August 17, 2017

Overview

Goal

  • Leave confident you can use ggplot

Agenda

  1. Intro and Motivation
  2. Grammar
  3. Toolkit
  4. Facets, Scales, Themes
  5. Full Example

ggplot and R

  • R is a language for statistical computing and data science

  • ggplot2 is an R package for data visualization

Motivation

Grammar

Fuel Economy Data

mpg 
manufacturer model displ hwy cyl class
audi a4 1.8 29 4 compact
audi a4 1.8 29 4 compact
dodge caravan 2wd 2.4 24 4 minivan
dodge caravan 2wd 3.0 24 6 minivan

Scatterplot Code

ggplot(mpg, aes(x = displ, y = hwy)) +
  geom_point()

Scatterplot Code

ggplot(mpg, aes(x = displ, y = hwy)) +
  geom_point()
  1. Plot function: ggplot()
  2. The data: mpg
  3. Aesthetic mapping: aes(...)
  4. A layer: geom_point()

Scatterplot Code

ggplot(mpg, aes(x = displ, y = hwy)) +
  geom_point()

Map class to color

ggplot(mpg, aes(x = displ, y = hwy)) +
  geom_point(aes(color = class))

Setting the value of color

ggplot(mpg, aes(x = displ, y = hwy)) +
  geom_point(color = "darkgreen")

Mapping Versus Setting

Mapping

ggplot(mpg, aes(x = displ, y = hwy)) +
  geom_point(aes(color = class))

Setting

ggplot(mpg, aes(x = displ, y = hwy)) +
  geom_point(color = "darkgreen")

Linear model fit

... + geom_smooth(method = "lm")

Mapping Color

Method1

ggplot(mpg, aes(x = displ, y = hwy)) +
  geom_point(aes(color = class)) +
  geom_smooth(method = "lm", se = FALSE)

Method2

ggplot(mpg, aes(x = displ, y = hwy, color = class)) +
  geom_point() +
  geom_smooth(method = "lm")

One smooth per class

ggplot(mpg, aes(x = displ, y = hwy, color = class)) +
  geom_point() +
  geom_smooth(method = "lm", se = FALSE)

One smooth

ggplot(mpg, aes(x = displ, y = hwy)) +
  geom_point(aes(color = class)) +
  geom_smooth(method = "lm", se = FALSE)

A layer consists of

  1. Data (mpg)
  2. Aesthetic Mapping (aes())
  3. Geometric Object (geom_)
  4. Statistical Transformation (stat = "count")
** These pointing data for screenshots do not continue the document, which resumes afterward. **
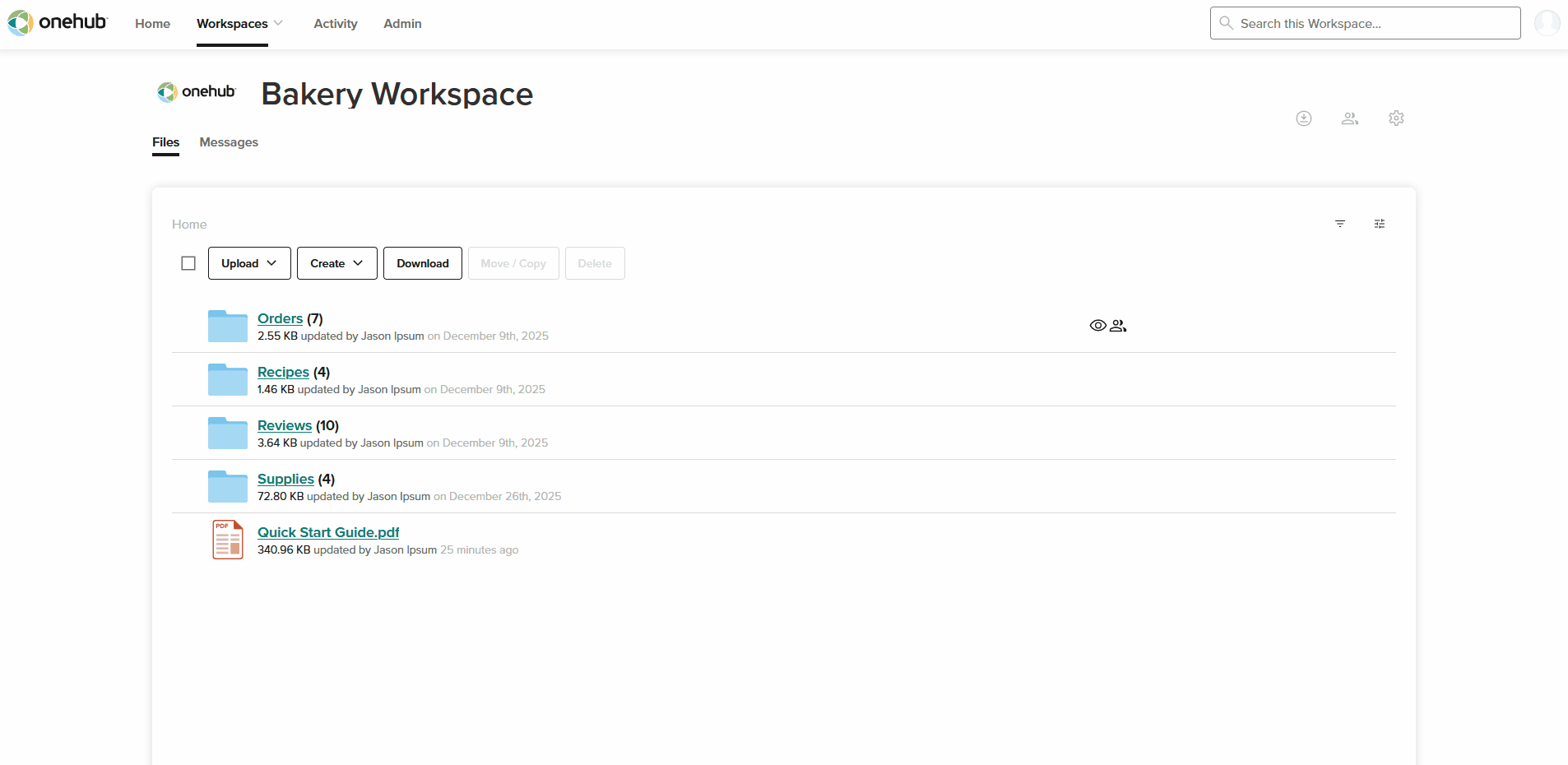Viewport: 1568px width, 765px height.
Task: Open the Workspaces dropdown menu
Action: [239, 24]
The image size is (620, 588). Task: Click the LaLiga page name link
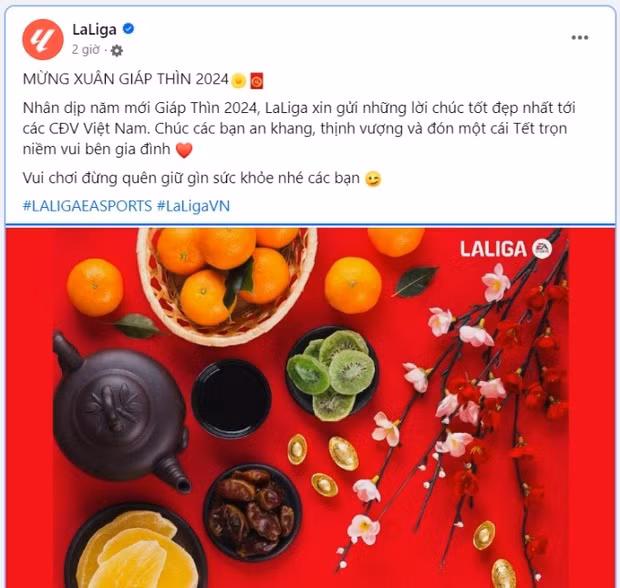(x=94, y=29)
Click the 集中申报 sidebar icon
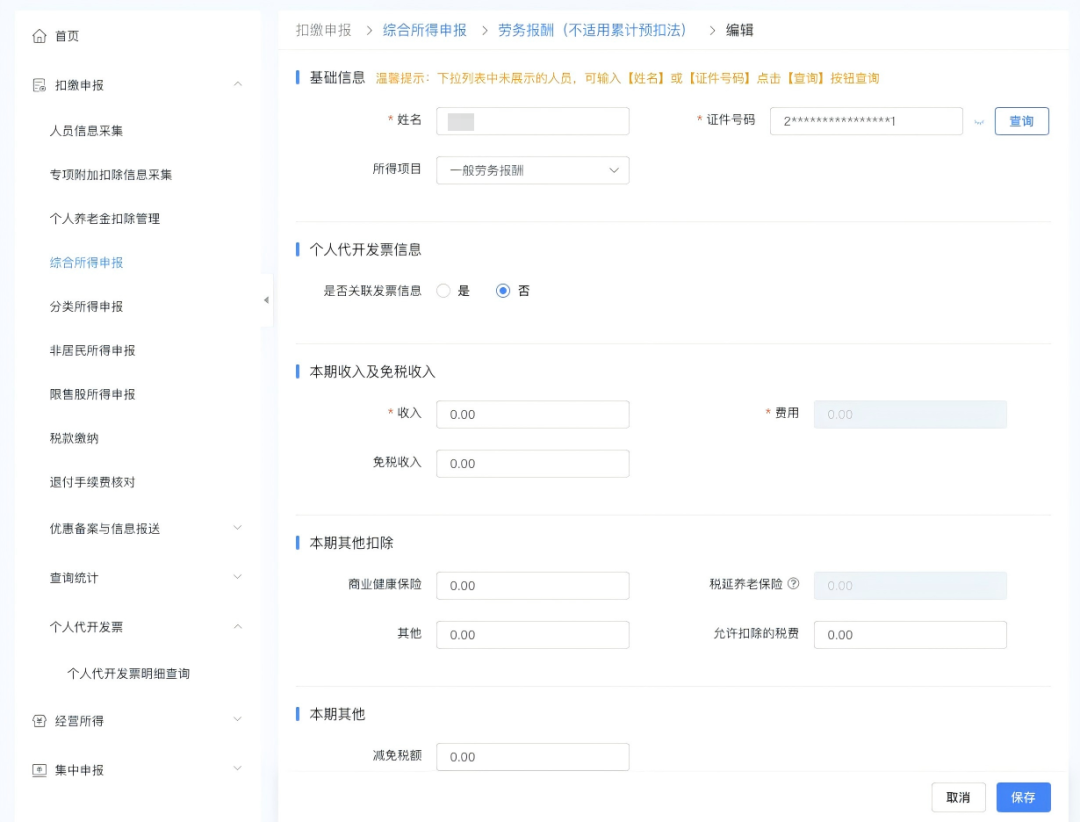Image resolution: width=1080 pixels, height=822 pixels. pos(39,770)
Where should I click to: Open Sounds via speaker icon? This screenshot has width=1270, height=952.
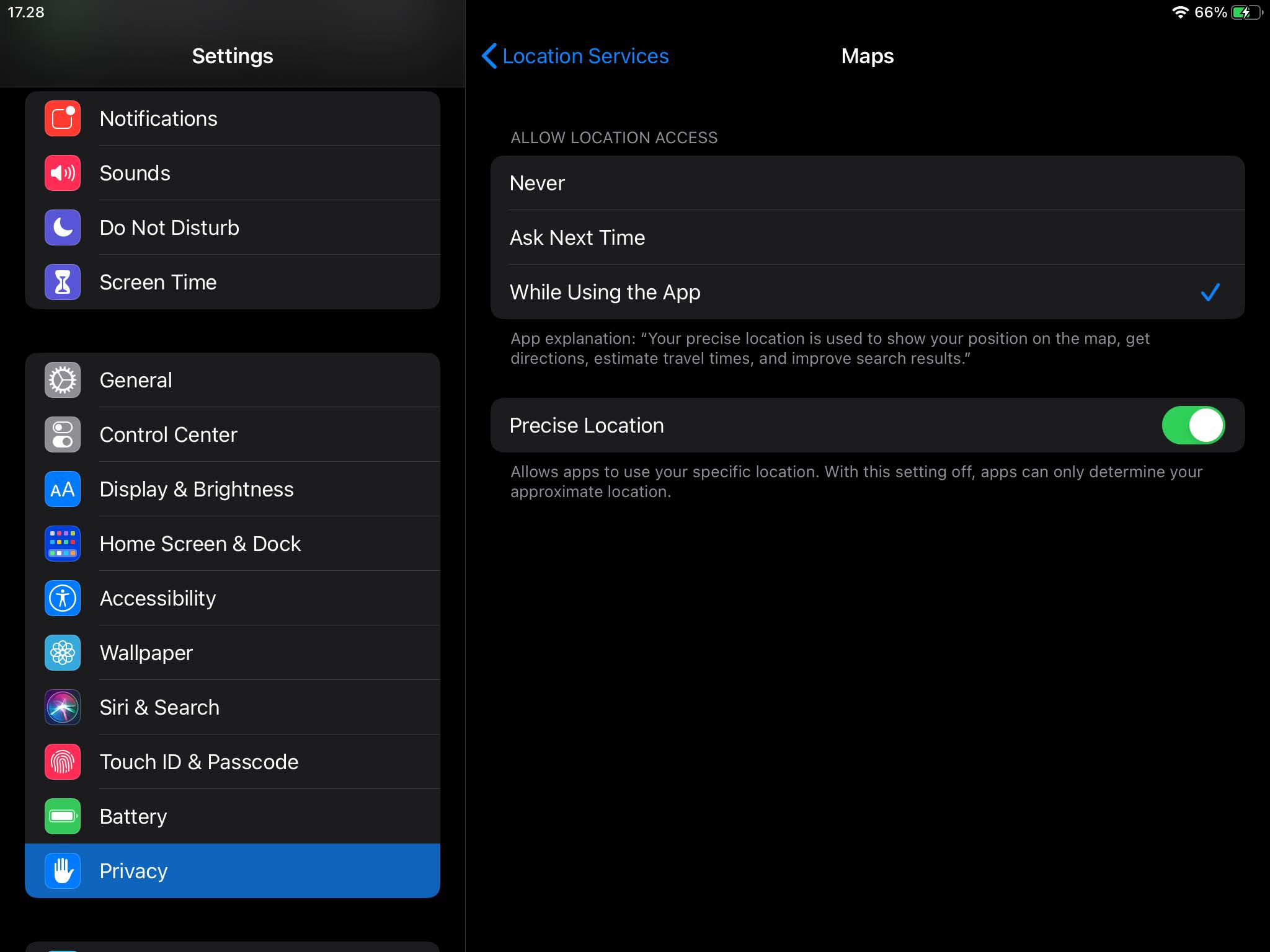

Statistical Transformation

ggplot(mpg, aes(x = class)) + 
  geom_bar(stat = "count")

Grammar Summary

  1. Plots based on data.frame

  2. Map data columns to aesthetic properties

  3. Build plots iteratively

Geom Toolkit

Boxplot

ggplot(mpg, aes(x = class, y = hwy)) + 
  geom_boxplot()

Adding Points

ggplot(mpg, aes(x = class, y = hwy)) + 
  geom_boxplot() + 
  geom_point()

Position Adjustments

ggplot(mpg, aes(x = class, y = hwy)) + 
  geom_boxplot() + 
  geom_jitter()

Histograms

ggplot(mpg, aes(x = hwy)) +
  geom_histogram()

Line Plot

ggplot(economics, aes(x = date, y = psavert)) +
  geom_line()

Area Plot

... + geom_area()

Ribbon

... +
  geom_ribbon(aes(ymin = psavert - 0.5, ymax = psavert + 0.5))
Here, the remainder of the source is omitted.